Although there will almost never be an occasion where I have to calculate the covariance matrix or even other statistics by hand, I thought it would be a good way to practice with matrices and to keep myself aware of the mathematical end of statistics.

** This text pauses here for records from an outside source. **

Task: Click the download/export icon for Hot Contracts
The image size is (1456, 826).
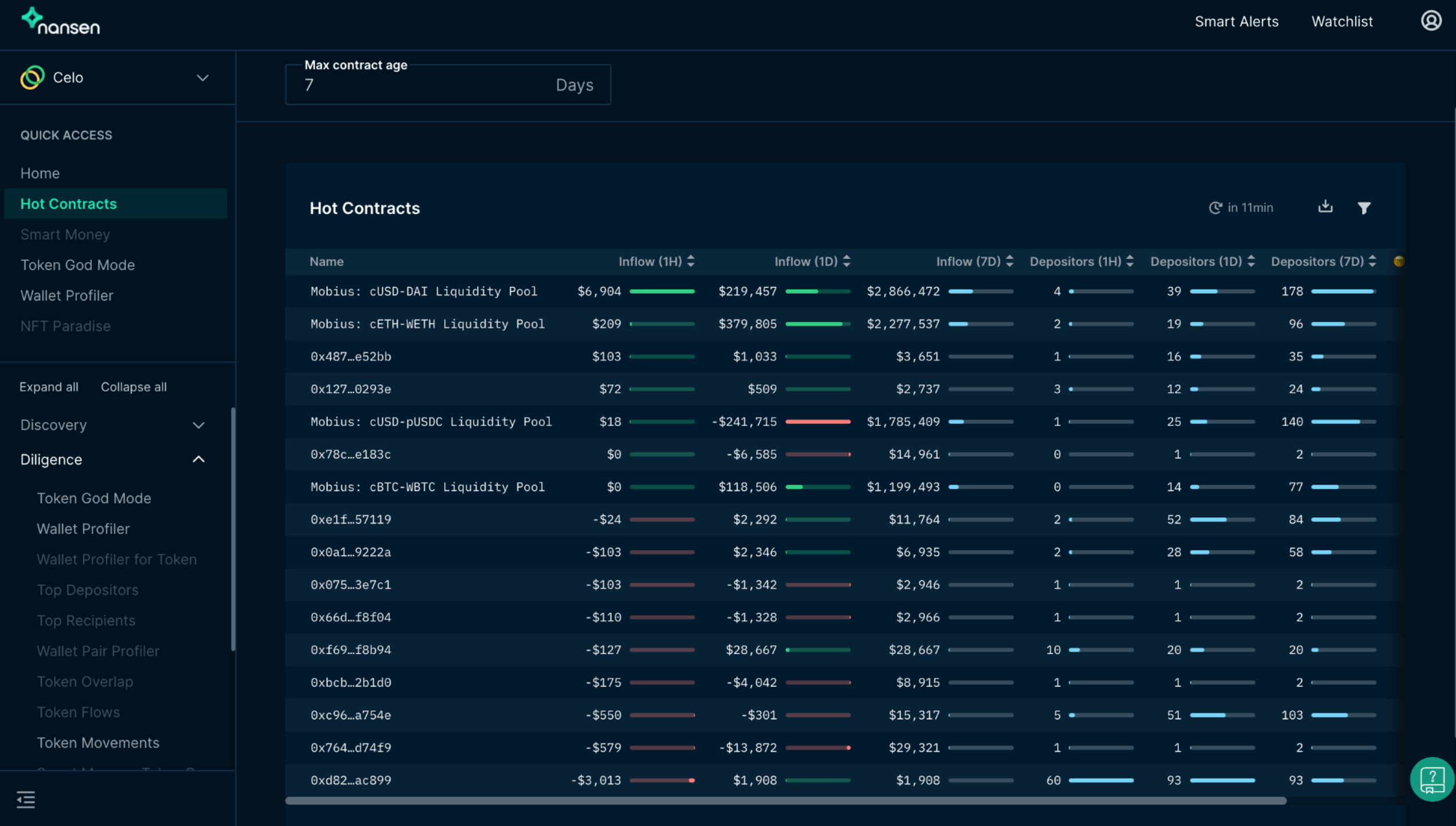Action: pyautogui.click(x=1326, y=207)
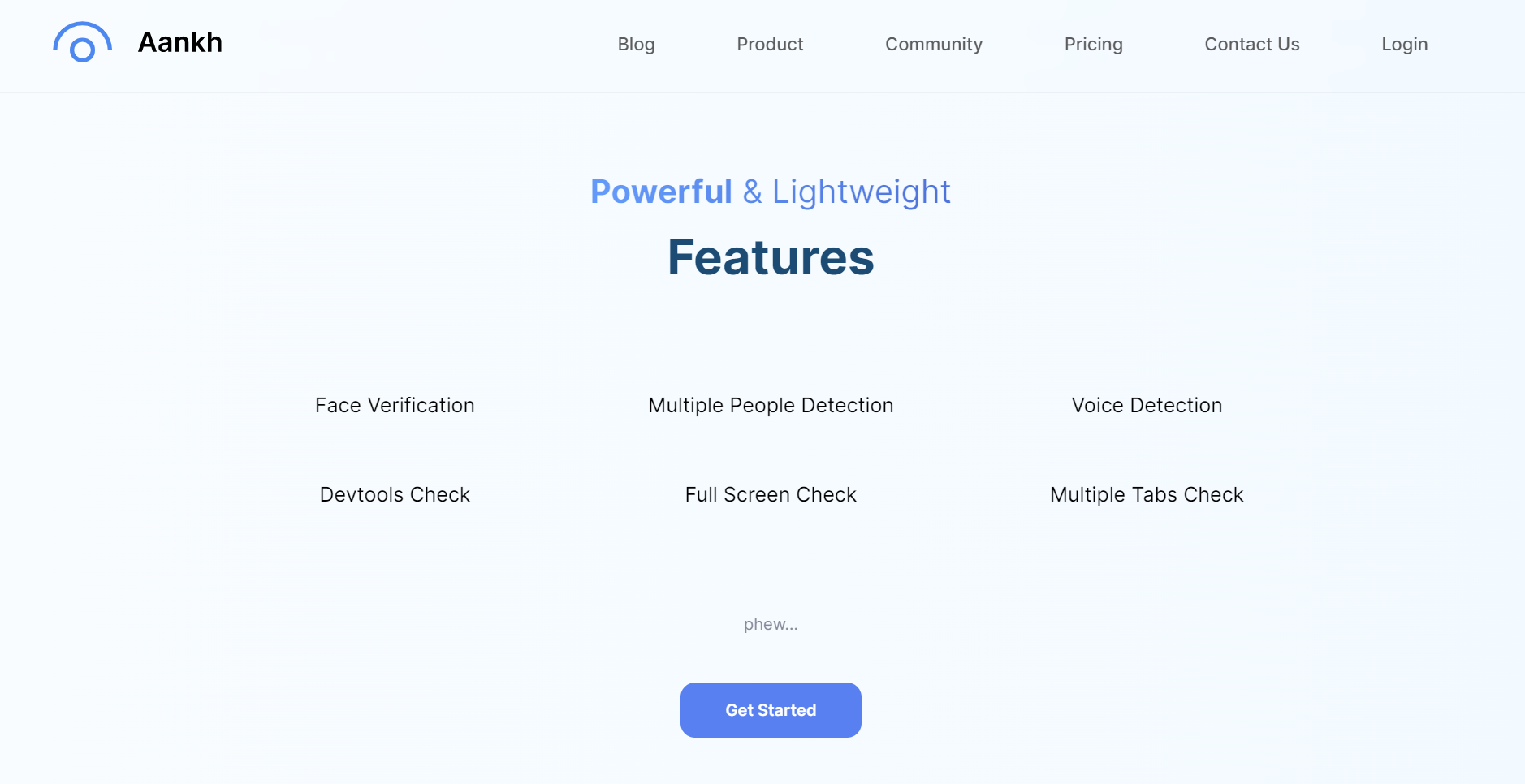Choose the Voice Detection feature
The height and width of the screenshot is (784, 1525).
(x=1147, y=405)
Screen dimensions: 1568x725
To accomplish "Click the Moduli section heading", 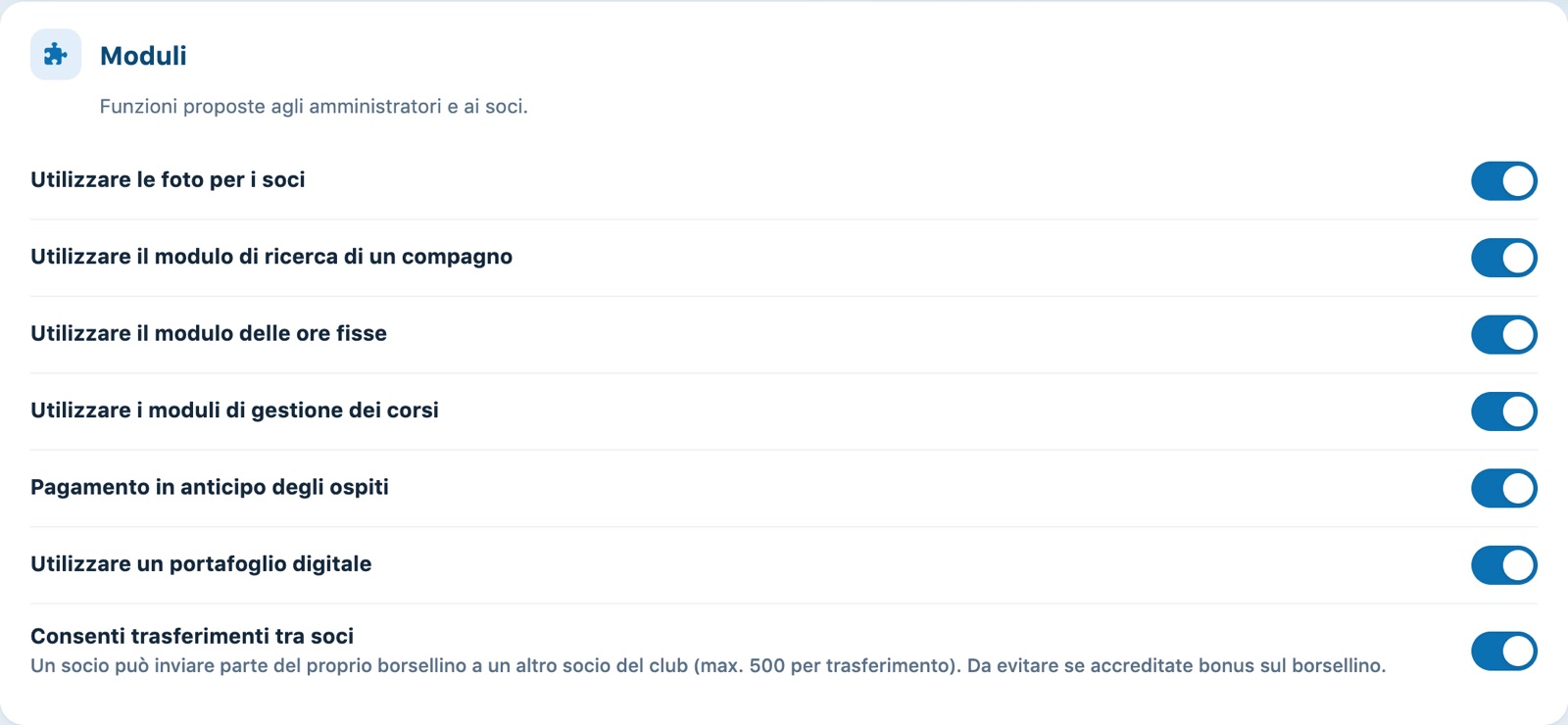I will pos(143,56).
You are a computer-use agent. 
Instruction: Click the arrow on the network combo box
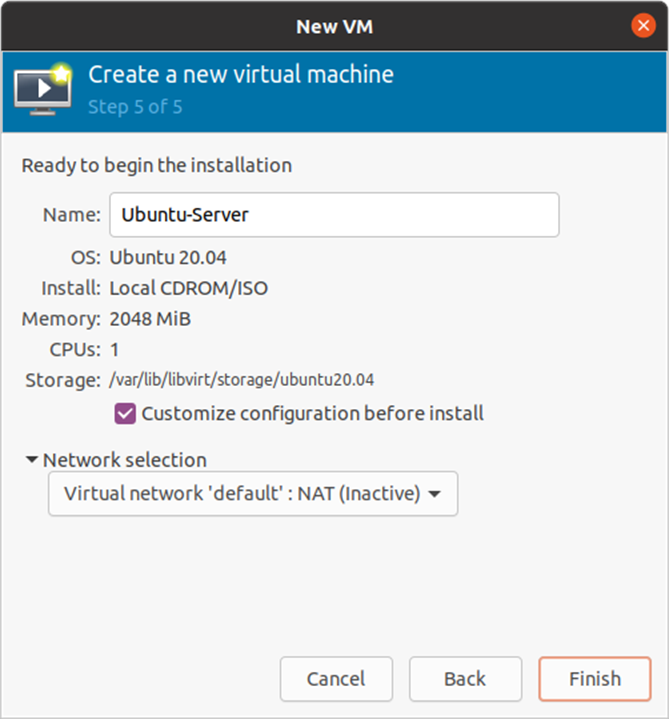435,494
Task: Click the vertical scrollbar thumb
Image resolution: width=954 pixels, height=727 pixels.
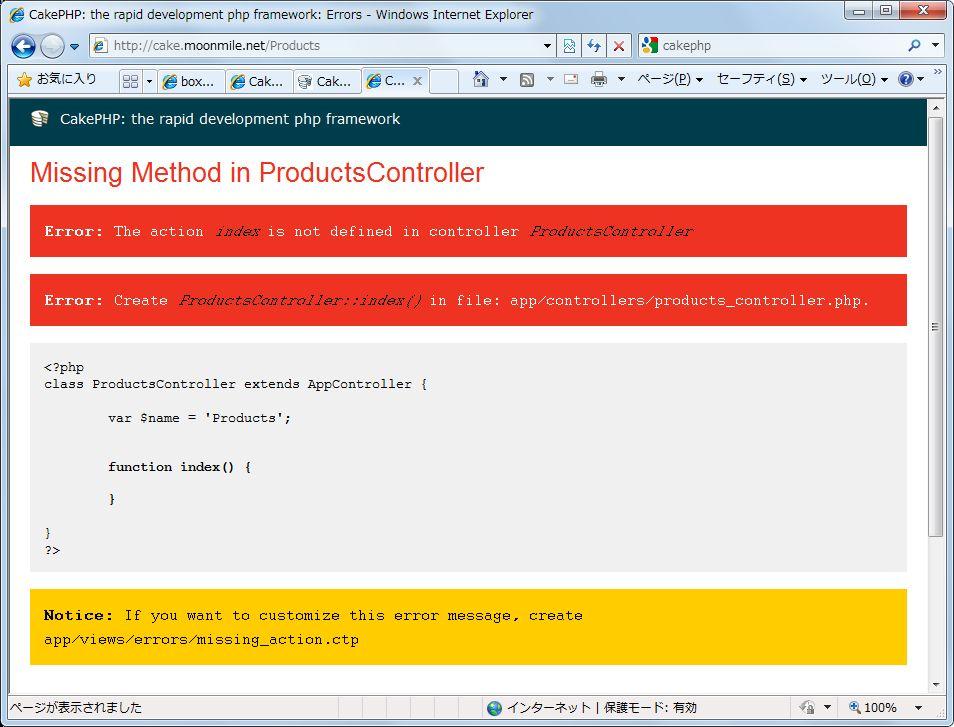Action: click(x=936, y=326)
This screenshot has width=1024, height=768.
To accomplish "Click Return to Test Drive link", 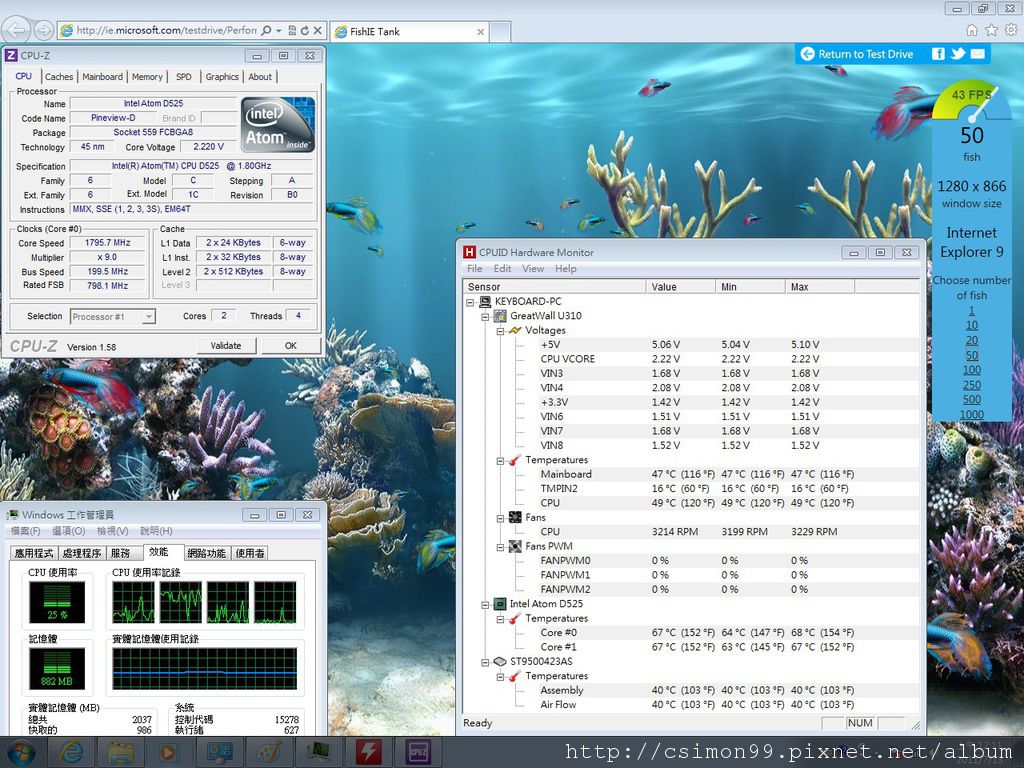I will click(865, 54).
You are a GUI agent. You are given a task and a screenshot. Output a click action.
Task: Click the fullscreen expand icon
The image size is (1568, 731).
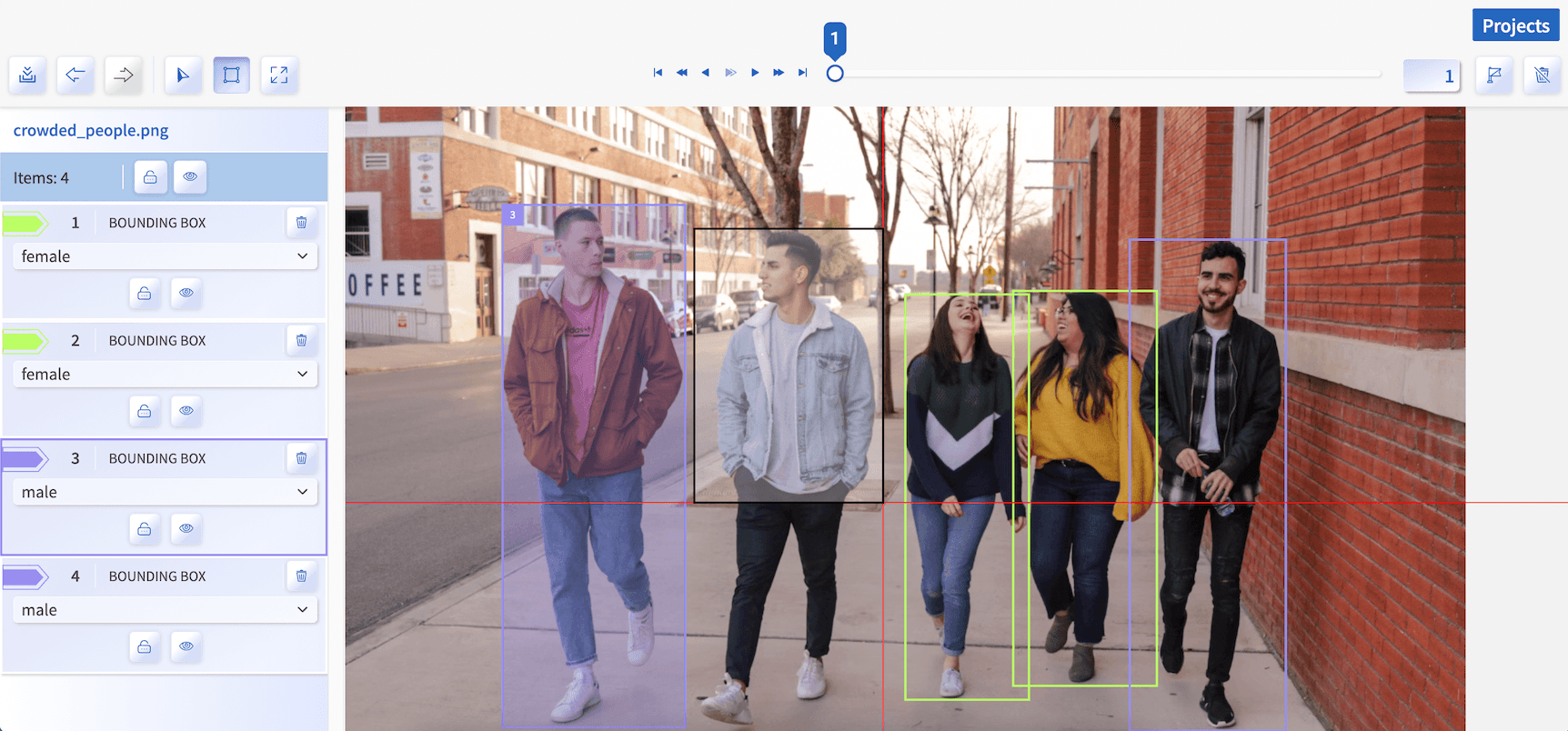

There is also another type of covariance matrix called cross-covariance matrix for *two* random vectors, but I will not go beyond writing the definition.

\[cov(\textbf{X},\textbf{Y}) = E\big[(\textbf{X}-E[\textbf{X}])(\textbf{Y}-E[\textbf{Y}])\big]\]

There is a lot more to covariance and variance-covariance matrix, but this should be enough to found a solid ground for understanding covariance.